As it came into the room, it fell over the worms and vacuumed them right up into its mass. Whatever it was, it would absorb and assimilate anything that it came into contact with. Anything of flesh and blood.

“It looks…it looks like that thing in the pit,” Mitch said. “At the base.”

And it did. That quivering mass of shapeless flesh that Osbourne had shown them. That massive undulating horror that they had grown from Weerden’s tissue. Perhaps it was that very thing, Mitch thought. When the dam broke, it probably flattened Fort Providence like everything else. The base would have been right in its path. The research compound there was probably stripped away and this horror was set loose, to devour and consume and engorge itself. Maybe this wasn’t that thing, but it was something pretty damn close.
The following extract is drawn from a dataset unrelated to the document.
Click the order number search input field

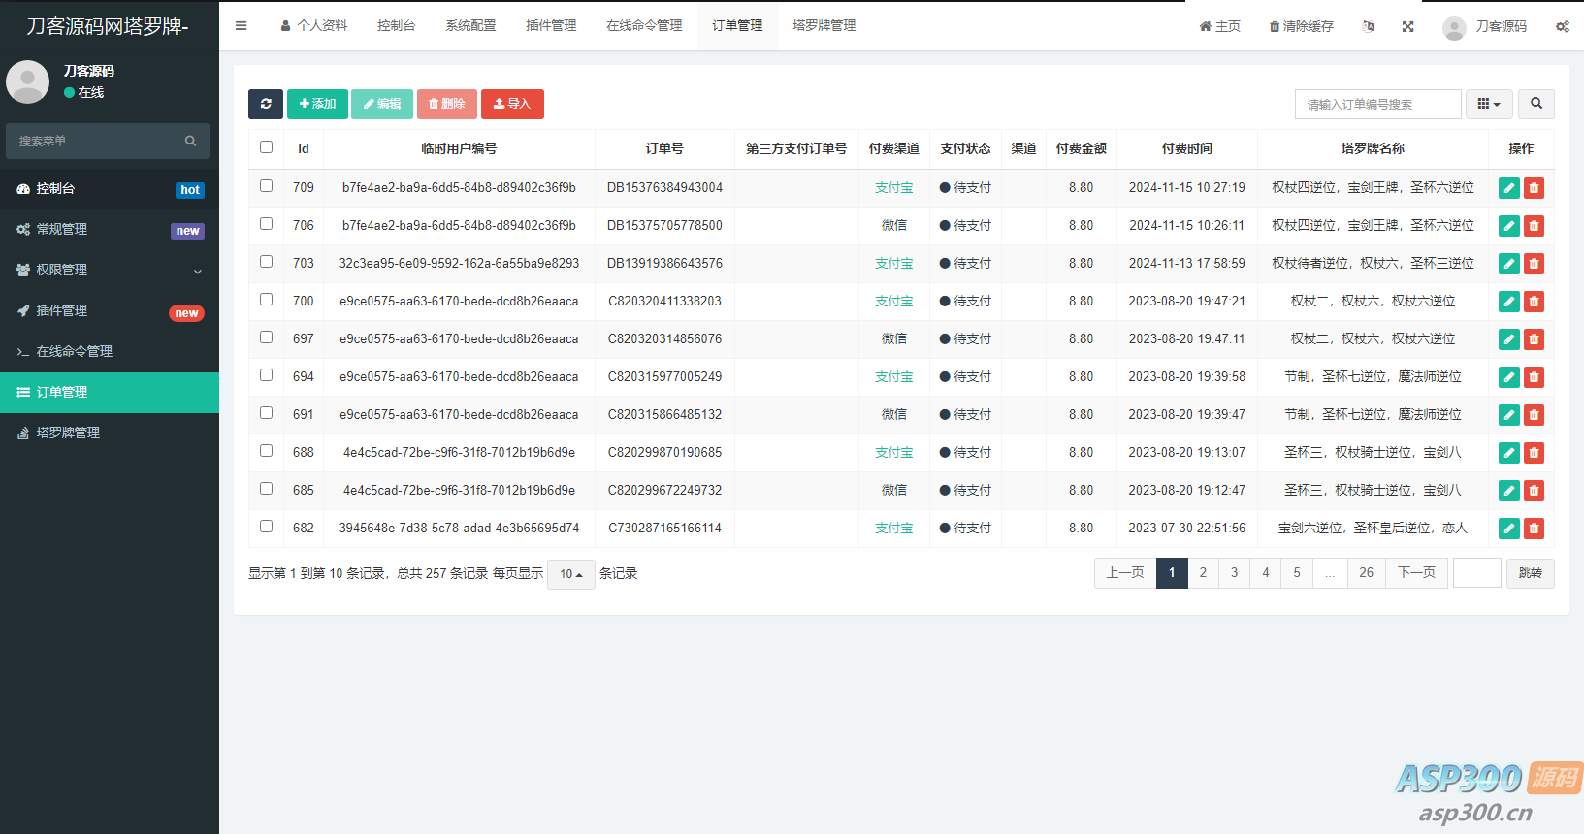pos(1377,104)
“A fucking blastema,” Tommy said.

It poured into the classroom, massing in front of the windows. It did not flood forward and overwhelm Mitch and the others. Instead, it began to grow, to divide, to do something. White pulsing tendrils emerged from the mass and began snaking over the floor, up the walls, spreading over the ceiling like albino rootlets as seen via time-lapse photography. Yes, the walls, the ceiling, the floor was thick with them. But before any of those seeking growths reached Mitch and the others, something else happened. It looked like the thing was germinating. All those great pustules and lumps and cancerous looking mounds began to split open and out came…people. Or parts of them. Perfectly white hands erupted and clutched at the empty air. Arms came out, fingers wiggling at their ends. And then faces. A hundred faces, a thousand faces. So many albino faces that they crowded in for space. All of them were a ghastly white like the walking dead themselves. All were hairless. Most were fetal and unformed. None had eyes, just contorted, gasping mouths. And everyone of those mouths began to scream with the high, agonized wailing of the damned.

More limbs sprouted.

Not just faces now, but entire heads.

And then entire bodies, marble-white mockeries of men, women, children, even infants. They began to emerge from the central crawling mass, screeching and moaning, trying to pull themselves free with their hands. They were not just white, but perforated with tiny holes and grotesque nodules that popped and spilled that black blood. Their skins were set with a pale green and blue vein tracery. More of them sprouted all the time. Some growing from the bellies of the previous or sheering others asunder as they flowered with a moist, ripping sound. Bodies divided into two and three and four, single heads split into twos and threes with sprays of gray slime. Faces were overrun by other faces. Embryonic things like mutant babies emerged. Multi-headed things. Things with dozens of limbs. All of them connected to the central mass.

And all along the flowing, rippling mass of tissue, more things were born and more and more and more. A forest of reaching hands and thrashing limbs and sightless screaming faces.